# DATA TO USE
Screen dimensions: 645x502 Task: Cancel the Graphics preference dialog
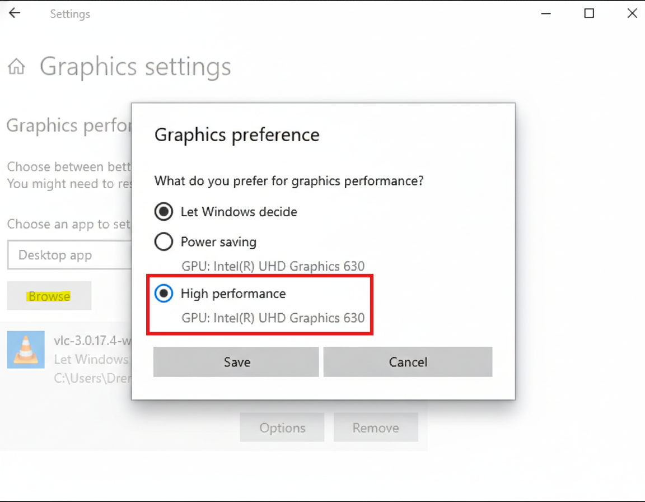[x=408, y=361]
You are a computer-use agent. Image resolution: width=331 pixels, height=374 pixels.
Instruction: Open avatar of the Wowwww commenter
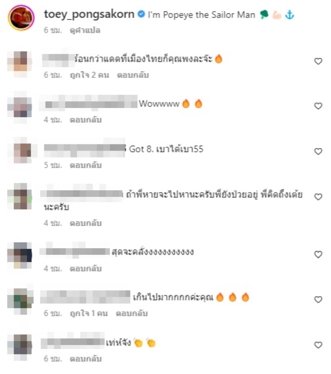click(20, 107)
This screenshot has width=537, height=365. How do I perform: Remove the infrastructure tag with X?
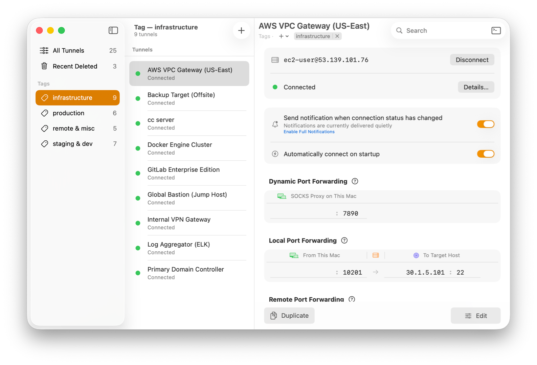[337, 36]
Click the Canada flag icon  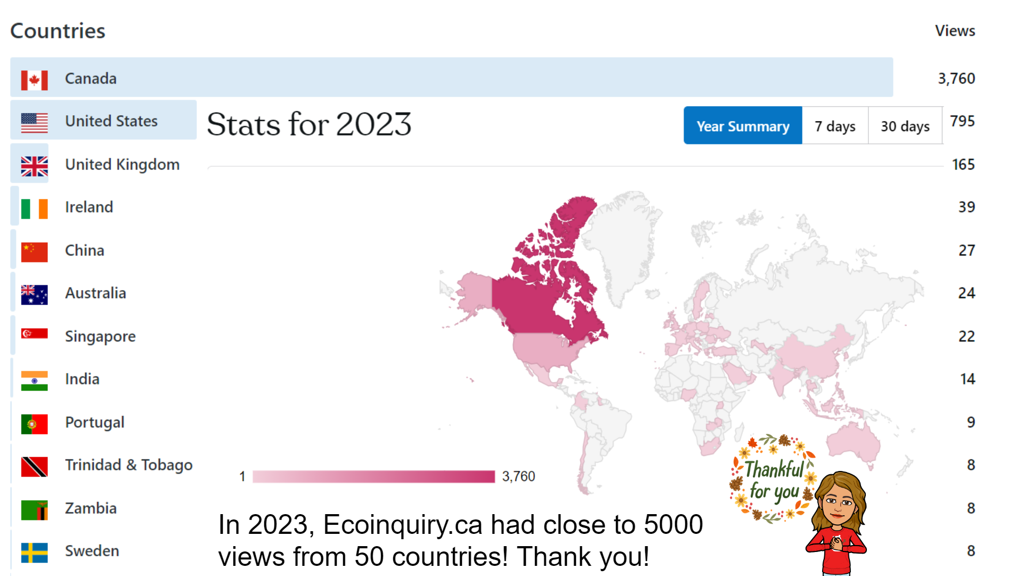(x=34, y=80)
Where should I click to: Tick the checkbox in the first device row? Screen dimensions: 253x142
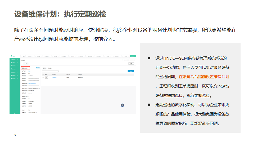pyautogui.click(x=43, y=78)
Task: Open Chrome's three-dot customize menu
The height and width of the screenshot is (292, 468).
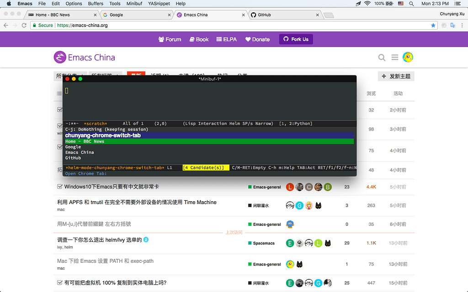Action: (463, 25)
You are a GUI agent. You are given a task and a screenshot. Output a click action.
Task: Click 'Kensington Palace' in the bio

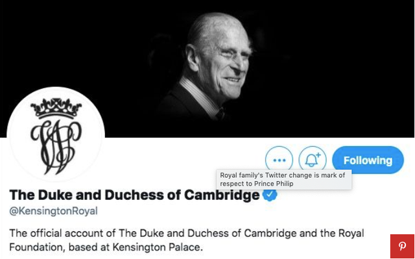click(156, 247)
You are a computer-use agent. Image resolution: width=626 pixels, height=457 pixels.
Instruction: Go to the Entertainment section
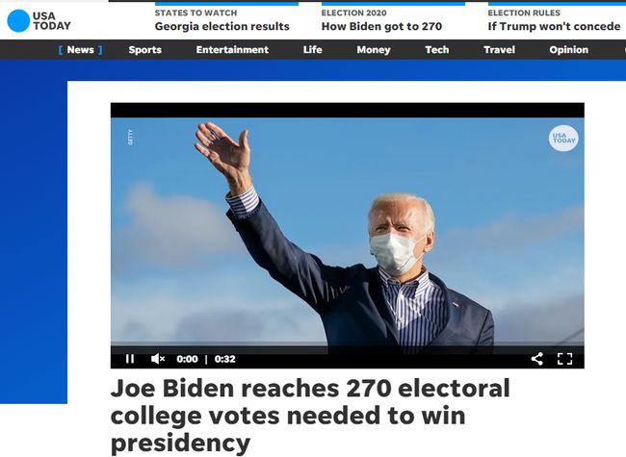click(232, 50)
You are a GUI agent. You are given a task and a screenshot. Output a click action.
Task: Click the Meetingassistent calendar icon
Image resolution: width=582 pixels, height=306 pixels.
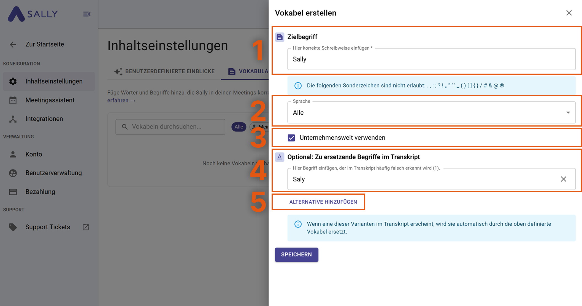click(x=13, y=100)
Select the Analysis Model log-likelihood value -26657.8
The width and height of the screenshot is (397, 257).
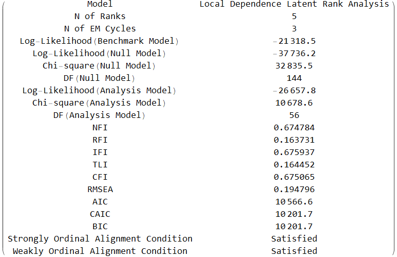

# REQUIREMENT
Lines with "agent" in the records above: copy every one of them.

# ANSWER BELOW
You are a computer-use agent. Image resolution: width=331 pixels, height=374 pixels.
You are a GUI agent. You are given a task and a screenshot. Output a click action.
You are a computer-use agent. Image resolution: width=626 pixels, height=457 pixels.
You are a GUI agent. You are given a task and a screenshot. Output a click action.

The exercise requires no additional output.